Hi James,
Installing Python isn't the struggle. It's knowing what and what not to
install. Python, and especially the NVDA codebase, seems to have so many
components and subcomponents and subpackages and other things which don't
make it remotely clear as to what is necessary and what is just extra blah.
Of course Python compares nothing to small, area-based, sandbox scripting
languages such as BGT, AutoIt, AutoHotkey etc. However it seems to relate
more to C++, which has so many variants I ended up uninstalling it out of
sheer frustration because it didn't work how I would expect a language to
work, and not just in the way it presents information neither.
My current everyday language is FreeBASIC which, though a fully fledged
programming language, only installs the bare basics along with a bunch of
helper headers so you can use various API's. All you have to do then is find
the libraries you need. Modules are linked with #include, libraries are
linked with #inclib, there you have it, compile yourself a nice executable
program, run it, be happy. Python seems immeasurably different to that, both
in the language and its components, and it's partly that difference that is
frustrating. I want to be able to get to grips with it, but I've no idea
where to even start.
I don't know. Sometimes I don't even know myself exactly what the issue is.
Sometimes I feel like I'm drinking a large glass of water and then it comes
straight back out, or there's not enough of it to get to where I need to be.
I feel like I'm taking one step forward and two steps back sometimes.
Kind regards,
Damien.
-----Original Message-----
From: James Scholes
Sent: Friday, April 08, 2016 4:04 PM
To: nvda-addons@xxxxxxxxxxxxx
Subject: [nvda-addons] Re: Developing Addons - The best way to get started?

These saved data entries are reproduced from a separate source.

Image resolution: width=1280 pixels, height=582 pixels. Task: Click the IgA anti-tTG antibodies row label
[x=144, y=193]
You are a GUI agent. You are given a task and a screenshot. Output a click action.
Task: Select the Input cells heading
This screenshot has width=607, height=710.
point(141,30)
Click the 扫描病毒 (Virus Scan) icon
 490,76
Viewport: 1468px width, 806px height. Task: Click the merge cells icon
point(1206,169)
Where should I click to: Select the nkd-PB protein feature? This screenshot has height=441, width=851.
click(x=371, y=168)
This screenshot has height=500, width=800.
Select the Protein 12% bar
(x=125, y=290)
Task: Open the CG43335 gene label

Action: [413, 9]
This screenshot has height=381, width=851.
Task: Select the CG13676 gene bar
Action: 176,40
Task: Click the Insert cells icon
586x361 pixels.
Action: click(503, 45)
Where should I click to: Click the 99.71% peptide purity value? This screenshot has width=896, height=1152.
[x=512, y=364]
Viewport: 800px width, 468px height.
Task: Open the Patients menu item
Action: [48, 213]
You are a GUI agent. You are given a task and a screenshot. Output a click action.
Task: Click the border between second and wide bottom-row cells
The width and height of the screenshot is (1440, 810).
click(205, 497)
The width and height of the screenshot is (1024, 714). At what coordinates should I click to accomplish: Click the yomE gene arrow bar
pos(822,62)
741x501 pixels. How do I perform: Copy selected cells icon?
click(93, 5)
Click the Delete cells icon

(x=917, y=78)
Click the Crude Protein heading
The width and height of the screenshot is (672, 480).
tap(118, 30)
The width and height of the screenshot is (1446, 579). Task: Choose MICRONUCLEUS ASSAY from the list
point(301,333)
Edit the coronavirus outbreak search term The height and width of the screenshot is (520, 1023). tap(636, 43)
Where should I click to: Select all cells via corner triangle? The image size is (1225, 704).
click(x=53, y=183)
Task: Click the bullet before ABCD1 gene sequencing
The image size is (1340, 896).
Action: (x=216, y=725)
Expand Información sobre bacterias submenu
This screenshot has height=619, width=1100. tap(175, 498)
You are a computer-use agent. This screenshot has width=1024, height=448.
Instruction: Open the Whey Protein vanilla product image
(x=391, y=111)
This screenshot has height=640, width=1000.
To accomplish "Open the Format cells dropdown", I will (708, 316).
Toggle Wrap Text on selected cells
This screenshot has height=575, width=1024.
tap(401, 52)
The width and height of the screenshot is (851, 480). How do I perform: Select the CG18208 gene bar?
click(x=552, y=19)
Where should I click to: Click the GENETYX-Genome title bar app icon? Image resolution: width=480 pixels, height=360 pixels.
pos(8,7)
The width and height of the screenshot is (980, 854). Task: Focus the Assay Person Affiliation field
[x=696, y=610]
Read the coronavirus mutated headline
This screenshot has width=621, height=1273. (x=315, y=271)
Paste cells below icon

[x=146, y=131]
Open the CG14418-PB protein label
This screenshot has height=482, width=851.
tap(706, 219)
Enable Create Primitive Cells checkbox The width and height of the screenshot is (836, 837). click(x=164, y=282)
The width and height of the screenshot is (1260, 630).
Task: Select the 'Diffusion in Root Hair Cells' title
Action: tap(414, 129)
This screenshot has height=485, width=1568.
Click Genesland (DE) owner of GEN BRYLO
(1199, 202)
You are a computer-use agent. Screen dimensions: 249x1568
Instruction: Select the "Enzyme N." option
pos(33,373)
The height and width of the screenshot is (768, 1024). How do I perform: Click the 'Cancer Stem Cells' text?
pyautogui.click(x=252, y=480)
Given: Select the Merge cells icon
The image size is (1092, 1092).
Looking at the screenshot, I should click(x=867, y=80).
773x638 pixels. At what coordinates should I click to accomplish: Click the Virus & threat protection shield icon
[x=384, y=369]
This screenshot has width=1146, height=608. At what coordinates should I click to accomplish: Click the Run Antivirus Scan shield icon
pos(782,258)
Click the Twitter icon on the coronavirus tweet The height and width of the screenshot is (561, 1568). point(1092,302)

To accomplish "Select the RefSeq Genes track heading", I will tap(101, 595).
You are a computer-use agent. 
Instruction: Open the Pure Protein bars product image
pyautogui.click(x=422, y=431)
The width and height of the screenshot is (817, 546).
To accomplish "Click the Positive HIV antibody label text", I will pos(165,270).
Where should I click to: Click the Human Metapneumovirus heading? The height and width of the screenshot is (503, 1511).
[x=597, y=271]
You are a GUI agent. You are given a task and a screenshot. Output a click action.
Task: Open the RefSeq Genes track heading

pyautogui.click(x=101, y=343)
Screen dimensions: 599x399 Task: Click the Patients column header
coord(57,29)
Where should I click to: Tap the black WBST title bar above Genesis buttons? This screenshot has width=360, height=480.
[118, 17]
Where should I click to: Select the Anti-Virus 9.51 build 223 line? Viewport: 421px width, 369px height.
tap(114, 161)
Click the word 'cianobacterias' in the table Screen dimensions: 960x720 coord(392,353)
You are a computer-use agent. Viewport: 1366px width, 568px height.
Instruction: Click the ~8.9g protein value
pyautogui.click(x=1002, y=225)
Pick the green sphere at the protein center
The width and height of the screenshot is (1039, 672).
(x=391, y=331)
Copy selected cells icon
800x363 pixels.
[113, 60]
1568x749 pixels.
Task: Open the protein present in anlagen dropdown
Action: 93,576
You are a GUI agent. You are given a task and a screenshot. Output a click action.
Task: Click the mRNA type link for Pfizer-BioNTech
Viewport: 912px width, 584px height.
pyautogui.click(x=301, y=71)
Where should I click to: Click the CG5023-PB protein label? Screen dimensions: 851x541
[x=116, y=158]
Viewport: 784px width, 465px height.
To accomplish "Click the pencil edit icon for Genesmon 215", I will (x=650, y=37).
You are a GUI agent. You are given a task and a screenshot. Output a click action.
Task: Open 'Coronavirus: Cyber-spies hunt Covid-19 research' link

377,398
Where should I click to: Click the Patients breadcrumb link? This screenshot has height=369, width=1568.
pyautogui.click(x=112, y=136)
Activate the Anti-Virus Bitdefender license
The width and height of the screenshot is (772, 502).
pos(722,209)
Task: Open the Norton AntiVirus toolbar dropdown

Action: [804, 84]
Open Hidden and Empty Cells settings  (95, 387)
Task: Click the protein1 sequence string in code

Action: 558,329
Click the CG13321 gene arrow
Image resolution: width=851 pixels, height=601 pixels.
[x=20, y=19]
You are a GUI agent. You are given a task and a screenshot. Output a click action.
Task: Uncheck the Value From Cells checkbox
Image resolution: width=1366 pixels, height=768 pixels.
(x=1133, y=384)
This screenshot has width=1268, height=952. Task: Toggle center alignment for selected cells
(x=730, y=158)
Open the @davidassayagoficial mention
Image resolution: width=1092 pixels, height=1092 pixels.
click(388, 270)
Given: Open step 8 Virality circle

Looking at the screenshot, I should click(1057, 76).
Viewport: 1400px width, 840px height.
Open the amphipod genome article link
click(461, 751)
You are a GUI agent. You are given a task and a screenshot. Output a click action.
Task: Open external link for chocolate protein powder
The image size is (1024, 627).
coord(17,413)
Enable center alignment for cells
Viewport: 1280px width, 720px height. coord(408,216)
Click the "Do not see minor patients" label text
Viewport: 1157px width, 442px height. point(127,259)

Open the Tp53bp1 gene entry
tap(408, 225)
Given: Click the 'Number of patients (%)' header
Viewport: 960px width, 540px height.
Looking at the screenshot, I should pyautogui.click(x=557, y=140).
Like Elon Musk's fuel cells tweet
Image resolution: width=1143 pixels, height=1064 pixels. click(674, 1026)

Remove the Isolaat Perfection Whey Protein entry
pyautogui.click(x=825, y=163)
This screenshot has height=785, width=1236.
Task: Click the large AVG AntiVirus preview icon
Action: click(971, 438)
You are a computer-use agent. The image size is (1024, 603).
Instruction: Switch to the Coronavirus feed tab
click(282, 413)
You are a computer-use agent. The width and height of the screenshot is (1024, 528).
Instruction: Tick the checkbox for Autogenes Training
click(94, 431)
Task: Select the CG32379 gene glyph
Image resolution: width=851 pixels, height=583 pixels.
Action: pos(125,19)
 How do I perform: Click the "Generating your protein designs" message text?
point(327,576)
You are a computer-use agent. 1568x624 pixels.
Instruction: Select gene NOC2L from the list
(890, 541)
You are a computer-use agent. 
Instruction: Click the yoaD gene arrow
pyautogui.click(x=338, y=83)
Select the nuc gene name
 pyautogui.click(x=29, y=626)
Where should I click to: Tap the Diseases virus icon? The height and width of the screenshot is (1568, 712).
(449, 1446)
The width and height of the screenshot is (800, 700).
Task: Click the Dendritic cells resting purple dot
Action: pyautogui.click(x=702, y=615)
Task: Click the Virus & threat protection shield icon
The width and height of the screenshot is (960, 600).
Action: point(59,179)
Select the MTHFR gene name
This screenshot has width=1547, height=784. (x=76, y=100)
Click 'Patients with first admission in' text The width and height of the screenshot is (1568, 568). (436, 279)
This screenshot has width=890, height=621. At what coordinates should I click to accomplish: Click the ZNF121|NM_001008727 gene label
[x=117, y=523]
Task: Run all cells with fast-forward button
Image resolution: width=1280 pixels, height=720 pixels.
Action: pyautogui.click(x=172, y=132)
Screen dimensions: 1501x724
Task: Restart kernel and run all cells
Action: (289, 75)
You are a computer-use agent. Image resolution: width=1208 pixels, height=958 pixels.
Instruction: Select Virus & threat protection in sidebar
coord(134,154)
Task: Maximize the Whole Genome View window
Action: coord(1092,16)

Damien Sykes-Pendleton wrote:
and the way it works with classes seems different as well (take for
instance the class of AppModule(appModuleHandler.AppModule) which I
believe refers to a class inheritance, looks like it is inheriting
from a class property instead of another class).
For the most part learning a new language has been easy for me, since
its only difference is usually with syntactical differences, but
Python seems to change more concepts than just syntax, hence the
reason I find it more confusing.
I think that perhaps the other problem I am facing is that, because I
generally wouldn't consider writing in Python in an everyday setting
and thus would only use it for NVDA addons, and NVDA can
automatically create the relevant files based on the source code, I
haven't installed Python and therefore only have NVDA as a testing
mechanism. I may be wrong, but I have thought before now that
installing a whole component when you would possibly only use a minor
percentage of it is rather pointless, especially if you then have to
learn to run it as a full system. In this case Python, which relies
on command line usage to run scripts, separate compilers to compile
them to binary, and other dependencies for extra functionality etc.